Risque de réitération

Dès le début de l'audience, la présidente de la 23e chambre du tribunal correctionnel de Paris n'a fait que peu de mystère autour de la tenue ou non du procès. "La première date disponible, c'est le 12 novembre", a fait savoir la juge. Le principal débat a alors tourné autour du maintien ou non en détention de Vadim G. en attendant son prochain procès.
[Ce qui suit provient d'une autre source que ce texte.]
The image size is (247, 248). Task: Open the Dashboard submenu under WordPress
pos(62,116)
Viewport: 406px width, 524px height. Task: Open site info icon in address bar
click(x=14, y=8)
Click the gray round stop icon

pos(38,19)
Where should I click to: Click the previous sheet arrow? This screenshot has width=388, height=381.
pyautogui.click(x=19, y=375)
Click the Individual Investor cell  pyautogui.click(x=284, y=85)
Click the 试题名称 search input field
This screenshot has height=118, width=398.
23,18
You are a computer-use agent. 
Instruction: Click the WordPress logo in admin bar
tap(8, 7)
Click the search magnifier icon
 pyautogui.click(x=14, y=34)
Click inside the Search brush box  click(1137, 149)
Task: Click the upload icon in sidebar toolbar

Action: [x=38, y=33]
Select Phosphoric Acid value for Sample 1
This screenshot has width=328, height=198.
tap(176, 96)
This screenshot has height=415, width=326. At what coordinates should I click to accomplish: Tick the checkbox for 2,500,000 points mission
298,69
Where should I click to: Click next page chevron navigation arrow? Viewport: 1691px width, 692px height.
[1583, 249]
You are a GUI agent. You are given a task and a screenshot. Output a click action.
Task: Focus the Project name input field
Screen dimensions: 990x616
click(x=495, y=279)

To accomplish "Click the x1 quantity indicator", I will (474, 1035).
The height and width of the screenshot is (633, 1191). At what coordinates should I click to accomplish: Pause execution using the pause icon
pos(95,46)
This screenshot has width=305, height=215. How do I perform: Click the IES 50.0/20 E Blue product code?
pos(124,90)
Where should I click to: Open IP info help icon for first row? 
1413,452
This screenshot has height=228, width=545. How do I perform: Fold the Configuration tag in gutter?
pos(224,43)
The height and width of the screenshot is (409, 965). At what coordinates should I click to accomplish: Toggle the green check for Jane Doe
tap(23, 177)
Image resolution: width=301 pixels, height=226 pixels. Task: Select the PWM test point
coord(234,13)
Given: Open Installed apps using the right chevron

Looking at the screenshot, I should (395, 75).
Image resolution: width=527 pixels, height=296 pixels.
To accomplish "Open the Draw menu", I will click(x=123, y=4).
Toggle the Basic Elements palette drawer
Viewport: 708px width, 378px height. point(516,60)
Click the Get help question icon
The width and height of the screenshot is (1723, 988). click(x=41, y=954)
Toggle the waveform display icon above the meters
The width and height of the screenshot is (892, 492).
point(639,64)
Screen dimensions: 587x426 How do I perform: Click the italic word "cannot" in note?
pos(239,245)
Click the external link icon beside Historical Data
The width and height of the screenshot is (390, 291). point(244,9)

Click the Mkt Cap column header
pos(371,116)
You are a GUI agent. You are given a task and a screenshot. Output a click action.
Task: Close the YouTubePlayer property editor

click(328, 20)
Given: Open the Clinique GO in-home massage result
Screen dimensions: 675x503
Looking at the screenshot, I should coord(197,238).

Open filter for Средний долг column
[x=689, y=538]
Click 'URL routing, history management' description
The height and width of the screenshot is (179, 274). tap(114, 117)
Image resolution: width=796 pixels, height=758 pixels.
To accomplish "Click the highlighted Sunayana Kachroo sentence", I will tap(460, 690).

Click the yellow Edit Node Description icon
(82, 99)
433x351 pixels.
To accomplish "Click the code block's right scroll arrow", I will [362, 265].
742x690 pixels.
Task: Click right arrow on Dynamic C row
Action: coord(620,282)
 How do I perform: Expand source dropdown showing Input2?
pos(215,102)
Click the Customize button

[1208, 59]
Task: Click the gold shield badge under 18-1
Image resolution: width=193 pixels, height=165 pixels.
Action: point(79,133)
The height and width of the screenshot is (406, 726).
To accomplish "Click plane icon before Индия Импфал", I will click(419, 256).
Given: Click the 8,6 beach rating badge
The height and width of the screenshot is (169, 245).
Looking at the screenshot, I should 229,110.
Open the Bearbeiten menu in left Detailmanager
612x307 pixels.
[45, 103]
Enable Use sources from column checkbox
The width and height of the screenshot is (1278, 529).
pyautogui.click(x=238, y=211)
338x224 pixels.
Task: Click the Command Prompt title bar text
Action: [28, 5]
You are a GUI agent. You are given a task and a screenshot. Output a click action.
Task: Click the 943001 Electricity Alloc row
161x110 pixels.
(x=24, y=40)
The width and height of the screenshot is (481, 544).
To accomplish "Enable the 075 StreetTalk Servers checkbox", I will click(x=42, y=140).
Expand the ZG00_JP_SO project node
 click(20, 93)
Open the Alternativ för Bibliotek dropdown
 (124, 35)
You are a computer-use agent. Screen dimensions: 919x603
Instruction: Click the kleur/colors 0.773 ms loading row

L'homme de 33 ans avait été placé sous mandat de dépot le 21 septembre dernier lors d'une comparution immédiate.

Comme lors de l'audience en septembre, puis lors de celle du 4 octobre dernier pour examiner la demande de mise en liberté de Vadim G., la cour a suivi ce mardi les réquisitions du parquet qui réclamait un maintien en détention provisoire. La représentante du ministère public a une nouvelle fois estimé que le risque de réitération était trop important pour remettre en liberté le trentenaire. La procureure a fait valoir que les faits jugés représentaient un "passage à l'acte particulièrement gratuit, dont on ne comprend pas le motif".

"On peut donc redouter qu'il y ait de nouveaux passages à l'acte puisque le déclencheur reste mystérieux", ajoute-t-elle.

"Je me sens responsable"

Du côté de la défense, on dénonce un droit à la présomption d'innocence bafoué, alors que les garanties de représentation de son client sont réunies. "On évoque un dysfonctionnement judiciaire et on a pas d'autre solution de vous laisser en prison, s'agace Me Kaminski. La liberté d'un homme on la sacrifie sur l'autel d'un dysfonctionnement judiciaire." Gérant d'une société de transport pour touristes, il a expliqué surbvenir au besoin de sa mère et de sa compagne. Lors de l'audience de ce mardi, l'homme arrivé de Russie à l'âge de 11 ans a dit vouloir sortir dans l'attente de son procès "pour rejoindre ma maman, ma chérie, pour pouvoir travailler".

De la prison, avec son accent russe, Vadim G. dit que "c'est un milieu compliqué, dur à vivre, un milieu dans lequel je ne me reconnais pas du tout". "Je n'ai aucun repère, je dois prendre des médicaments pour dormir."

La justice reproche à Vadim G. d'avoir tiré sur cinq personnes entre le 11 et le 19 septembre dernier. Des tirs à la carabine à plomb depuis la fenêtre de son appartement situé avenue George-V, dans le VIIIe arrondissement de Paris. "Je suis évidemment désolé pour les personnes que j'ai blessées, je me sens responsable", a dit l'homme, cheveux bruns et barbe de trois jours. Le prévenu reconnaît les faits pour la nuit du 16 au 17 septembre. Mais ce "noctambule" à la réputation de "fêtard", comme l'ont décrit ses voisins, assure recevoir beaucoup de monde chez lui. Un ou plusieurs de ces invités auraient pu utiliser son arme.